The place itself is hidden in the lush greens of the Borissovata Gradina in the centre of Sofia, the oldest, one of the largest and best known parks in the city. The park itself is a poplar destination for walking, cycling, picnics, and is awash with cafes and pubs all around. Most of them, however, are located in visible and easily accessible areas, like park squares or around the Aryana Lake on Orlov Most or near the Vassil Levski National Stadium.

Lodki is less obvious. Your best option of finding it is to go to CSKA Sofia's football ground, Bulgariaa Armiya stadium, and while you face the main gate, turn right and then take a left through a small park, a walk that would require no more than five minutes. Alternatively, you may ask just about anyone as to the whereabouts of Lodki, even the iconic mounted police that patrol the park. The fact that Lodki is engulfed by the park contributes substantially to the atmosphere and vibe of the place--there is no sign or sound of traffic anywhere near, and no other establishments about--at least not for a hundred or so metres. It offers that sense of seclusion in a forest in the middle of a big city, which combined with a throng of laid back and merry people makes the trip there really worthwhile. Especially in the hot summer months, the dense vegetation offers a thick cool shade, but that is also precisely why the venue is seasonal--in mid-autumn, it closes down and remains so until May.

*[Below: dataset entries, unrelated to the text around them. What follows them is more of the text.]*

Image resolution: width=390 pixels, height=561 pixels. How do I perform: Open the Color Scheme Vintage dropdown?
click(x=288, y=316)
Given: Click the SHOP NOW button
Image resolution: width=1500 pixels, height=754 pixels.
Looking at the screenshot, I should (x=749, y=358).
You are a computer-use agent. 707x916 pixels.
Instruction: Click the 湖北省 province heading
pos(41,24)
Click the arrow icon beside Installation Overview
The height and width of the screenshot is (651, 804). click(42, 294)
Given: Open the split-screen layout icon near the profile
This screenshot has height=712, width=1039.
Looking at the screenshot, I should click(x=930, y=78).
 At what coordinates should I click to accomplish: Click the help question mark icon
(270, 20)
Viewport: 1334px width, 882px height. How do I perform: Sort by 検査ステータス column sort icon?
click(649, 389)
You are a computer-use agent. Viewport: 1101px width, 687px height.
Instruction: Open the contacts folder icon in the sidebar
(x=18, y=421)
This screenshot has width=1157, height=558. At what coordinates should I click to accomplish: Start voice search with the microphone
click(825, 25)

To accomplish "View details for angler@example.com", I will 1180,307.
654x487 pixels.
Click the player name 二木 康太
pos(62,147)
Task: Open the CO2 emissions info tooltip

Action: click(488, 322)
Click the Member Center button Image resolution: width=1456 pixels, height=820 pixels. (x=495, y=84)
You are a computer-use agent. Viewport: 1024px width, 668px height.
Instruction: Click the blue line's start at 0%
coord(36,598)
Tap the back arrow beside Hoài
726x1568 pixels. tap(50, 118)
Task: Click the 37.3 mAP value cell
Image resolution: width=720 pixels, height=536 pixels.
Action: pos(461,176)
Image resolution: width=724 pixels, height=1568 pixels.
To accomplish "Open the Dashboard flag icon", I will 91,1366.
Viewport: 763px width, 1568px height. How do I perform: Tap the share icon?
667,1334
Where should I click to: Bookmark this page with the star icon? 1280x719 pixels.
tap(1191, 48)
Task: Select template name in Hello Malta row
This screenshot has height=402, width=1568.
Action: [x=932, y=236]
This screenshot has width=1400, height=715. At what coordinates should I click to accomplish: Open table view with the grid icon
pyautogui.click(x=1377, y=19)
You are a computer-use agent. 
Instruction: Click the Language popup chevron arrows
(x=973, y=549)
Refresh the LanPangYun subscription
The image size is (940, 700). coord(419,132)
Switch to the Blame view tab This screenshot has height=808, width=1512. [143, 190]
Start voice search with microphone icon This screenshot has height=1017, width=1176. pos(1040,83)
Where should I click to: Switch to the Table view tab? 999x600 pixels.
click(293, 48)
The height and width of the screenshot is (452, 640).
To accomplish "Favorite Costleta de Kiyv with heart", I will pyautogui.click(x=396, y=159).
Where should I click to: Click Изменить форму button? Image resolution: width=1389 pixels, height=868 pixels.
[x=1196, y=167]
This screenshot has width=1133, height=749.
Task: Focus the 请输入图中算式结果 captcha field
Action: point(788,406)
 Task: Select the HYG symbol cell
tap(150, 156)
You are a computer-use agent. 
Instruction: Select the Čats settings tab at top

You will not meet mutri or chalga fans in there, that is a promise. The clientele consists of students, people of all walks of life, anything from early twenties to mid-forties. Football shirts and scarves are generally frowned upon as people there gather to be merry and not quarrel about sports. Families and mothers with prams are a common sight amongst tattooed rockers, ravers, architecture students, lawyers and whatnot. Pets are welcomed, there is also an abundance of place to leave your bicycle. The music is balanced to include most styles imaginable, apart from chalga, and is played at that comfortable volume that allows for scores of conversations to create a low-level din about the place.

Spirits range from three to five leva and a pint will set you back two leva.

Verdict: get some insect repellent and check it out.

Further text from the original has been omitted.